I was treated in hospital for nearly 3 months. At the mother and baby unit, there were health care assistants around the clock helping me look after my baby. I had access to baby massage and a sensory group that helped me bond with him. Staff would mind the baby at night in order for me to sleep. After 2 weeks, I ate a full meal. My Psychiatrists and the Consultant kept a close eye on my medication. I received Art Therapy and EMDR Therapy. I was diagnosed with PTSD and Maternal OCD following the psychosis.

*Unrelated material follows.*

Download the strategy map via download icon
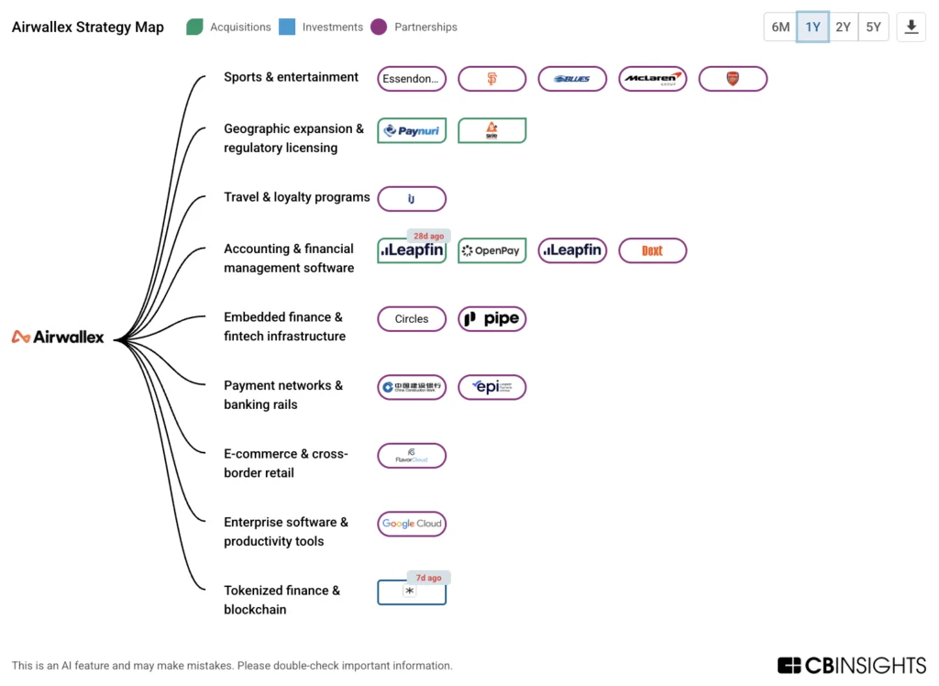(x=911, y=27)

Every staff member and patient came from all over the world, Portugal, The West Indies, Jamaica, South Africa, India, Romania, Italy, New Zealand, England, Scotland, Northern Ireland, Croatia, Nigeria and so on. I felt the world had come together to help me and my baby. I am eternally grateful to everyone who works at Coombe Wood. It was a hospital full of love. I had support from the other mothers too, mothers who got how I was feeling. Even though it was the hardest time in our lives, we eventually found ways of laughing. I made very dear friends there. Everything would become a little bit clearer as the days went on. The moment I realised that the baby had been mine all along was emotional. Our bond grew from there and it is still growing now. I believe now that love wins all.
My experience has led me to believe that there is a large stigma surrounding Mental Health. It is often not talked about and dismissed. I hope that when people read this blog, they will have an insight into the warning signs of this dangerous illness. I hope it provides help to other survivors of PP. I hope that one day The Welsh Government agrees to set up a Mother and Baby Mental Health Unit here as it is so vital.
I urge anyone to sign petitions and fight for it. It is our collective responsibility to provide help and support mothers who are struggling with all postnatal illnesses.